Water molecules in liquid water are considered stable and inert. We and other investigators have reported that water molecules become electrochemically active and catalytic for various reactions when bulk water is formed into micrometer-sized droplets (microdroplets). Reaction rates for various chemical reactions are accelerated in microdroplets by factors of 10² or more compared to bulk solution (1). The microdroplet environment provides conditions for a lowered entropic barrier, which allows thermodynamically unfavorable reactions to proceed in microdroplets at room temperature (2, 3). We also have shown that water microdroplets induce spontaneous charge exchanges between solutes and water molecules to induce the spontaneous reduction of organic molecules and metal ions as well as the formation of nanostructures without any added reducing agent or template (4, 5). Moreover, we have reported that water molecules undergo spontaneous oxidation to form reactive oxygen species, including hydroxyl radicals (OH) and hydrogen peroxide (H₂O₂) (6–8).

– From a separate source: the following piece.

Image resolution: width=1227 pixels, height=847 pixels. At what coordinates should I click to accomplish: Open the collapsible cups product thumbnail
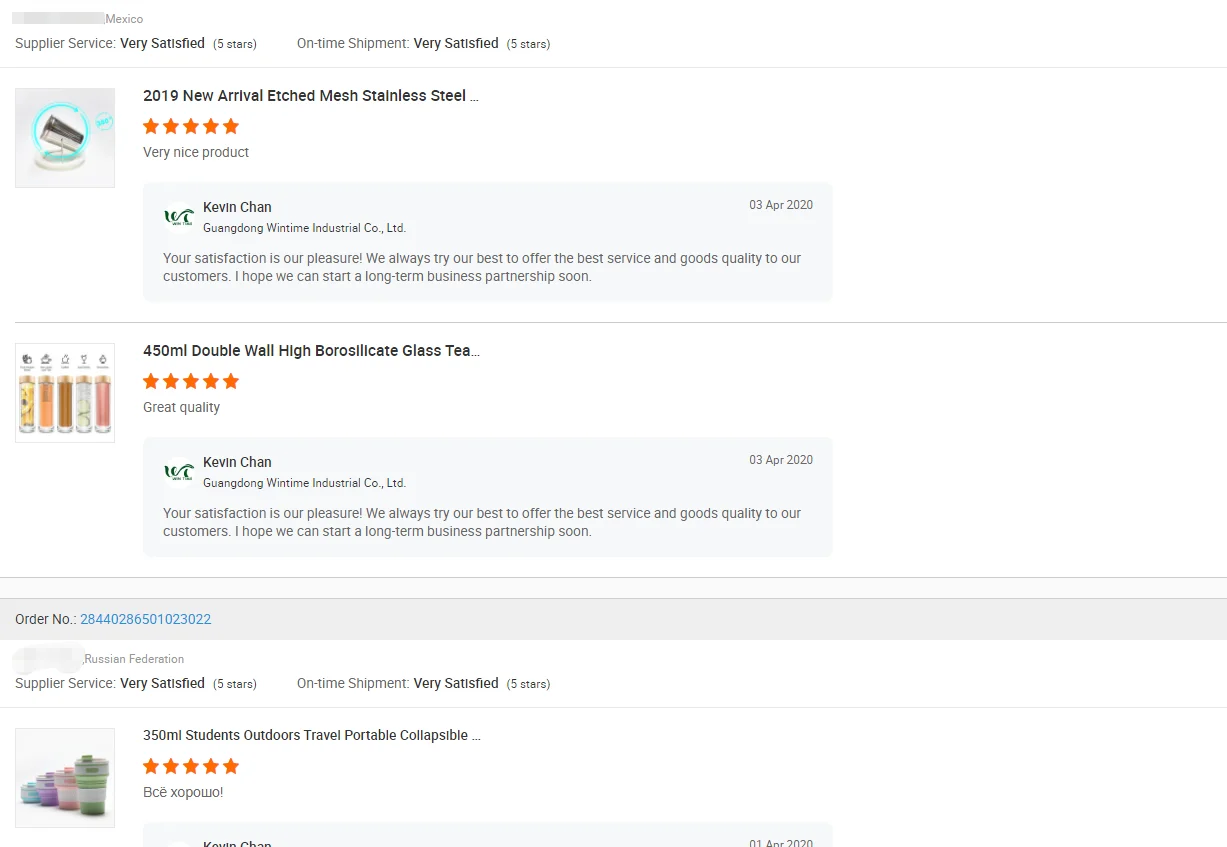coord(65,778)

Recent investigations attributed the origin of these unique physicochemical properties observed in microdroplets to the enrichment of reactants at the interface (9–11), restricted molecular rotations (12), partial solvation at the water surface (1, 13), and a strong interfacial electric field at the surface of the water microdroplet (14).Microdroplets can be formed either by atomizing bulk water (top down) with various methods such as high-pressure gas nebulization (15), ultrasonic nebulization (16), vibrating micromesh nebulization (17), and piezoelectric nebulization (18), or by condensing vapor-phase molecules (bottom up) (19). A question may be asked whether those unique properties of microdroplets arise only in microdroplets formed by atomization of bulk water. In addition, it may be wondered whether the spontaneous oxidation of water to form H₂O₂ in microdroplets (6) was caused by the atomizing process involving friction or vibration. These questions motivated us to investigate whether H₂O₂ becomes spontaneously generated in water microdroplets formed by the condensation of water vapor in air on cold surfaces, and how universal might this process be. We have paid special attention to the influence of different surface properties, including hydrophilicity and surface roughness, as well as environmental factors, including relative humidity and surface temperature.